Do you have what it takes to get into the fascinating world of guitar amplifier building? I keep getting asked all the time if I offer apprenticeship or I am willing to offer guitar amplifier building classes. The truth is that as much as a class on how electricity works might help, you really don’t really need a special qualification to home brew an amp.
When we take a look at a Marshall, Vox, or Fender amp we might say to ourselves that we could never build one given the intricacy of the construction or just because it looks too complicated.
The blunt truth is that if you did at least change a tire on your car, or replaced a bulb in your kitchen, chances are that you have enough potential to build one from ground up with a killer tone.
Of course the two main ingredients you need is a good common sense and a respect for high-voltages.
Safety is a major fact but it shouldn’t inhibit you from getting started. Keeping track of a couple advices on what to touch and more importantly what NOT, you should be set.
There are several ways to start.

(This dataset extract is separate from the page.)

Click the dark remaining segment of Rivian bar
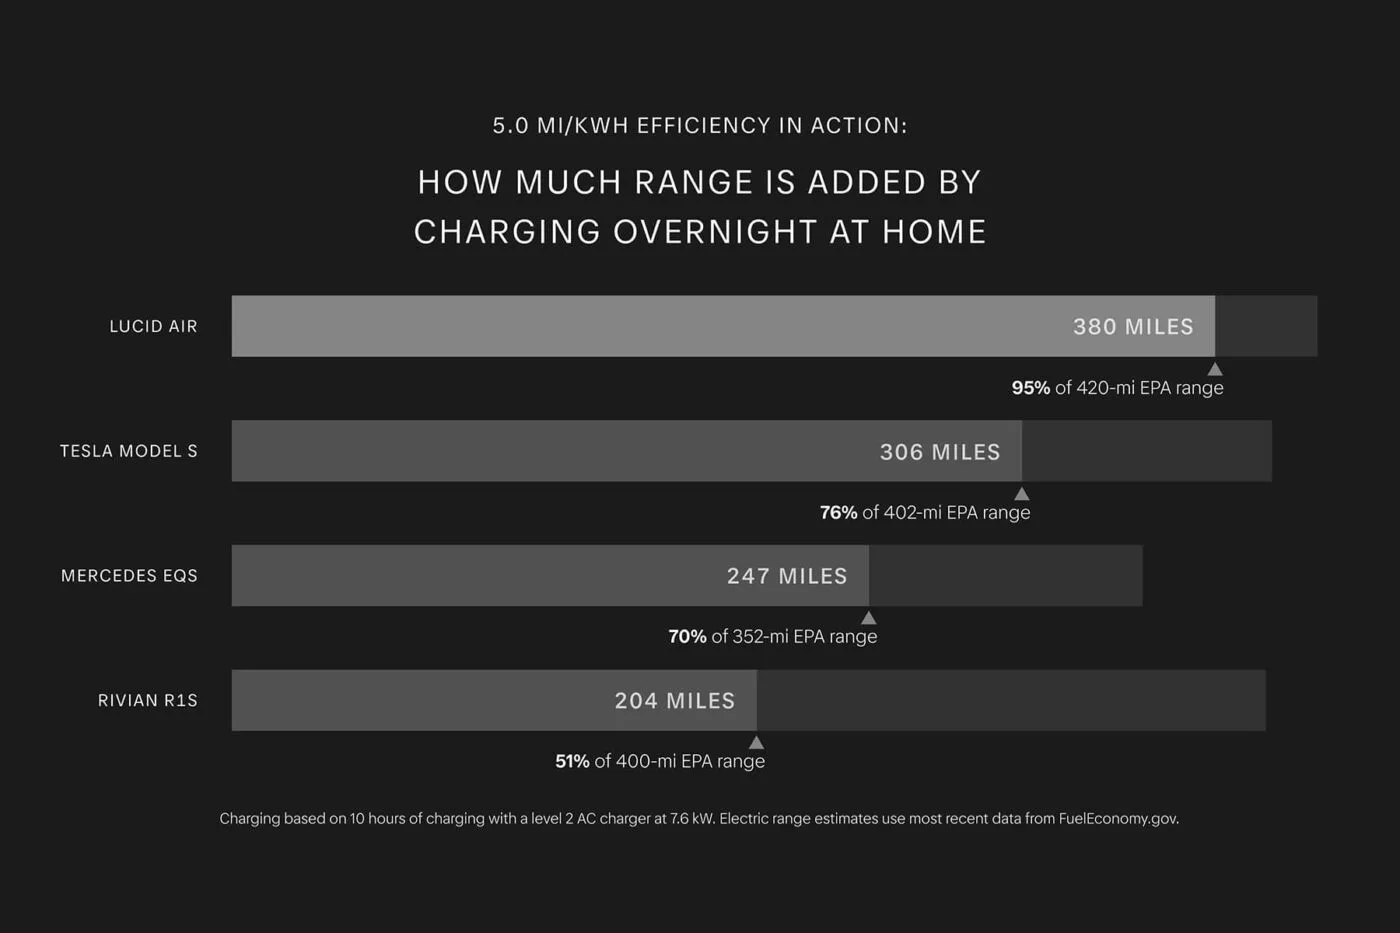Screen dimensions: 1400x933 pyautogui.click(x=1011, y=700)
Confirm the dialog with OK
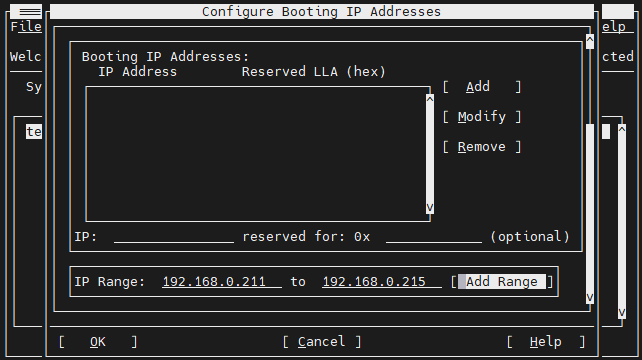 click(97, 342)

Finding all the parts by yourself (as I did) which can be strenuous at first trying to find the sources that carry them, matching, etc., but on the other hand having more control on what type of components to use (higher grade, etc.).
Another easier way, more suitable for the absolute begging is to purchase a guitar amplifier kit that already includes all needed components, wiring layout and schematic, sometimes even the cabinet and speaker. This is an easier way to get started and familiarize yourself with the the procedures, construction, troubleshooting, etc. and I’ll be concentrating on this subject more.
There are plenty resources on the net in support of the first time guitar amplifier builder. More on that in my next blogs. From supply parts, guitar amplifier kits online-stores to forums and blogs, you have all the resources you need to build your killer guitar amplifier. So, heat up your soldering gun. We are up for a fun ride. Very soon you’ll be the one asked if you offer classes on guitar amplifier building.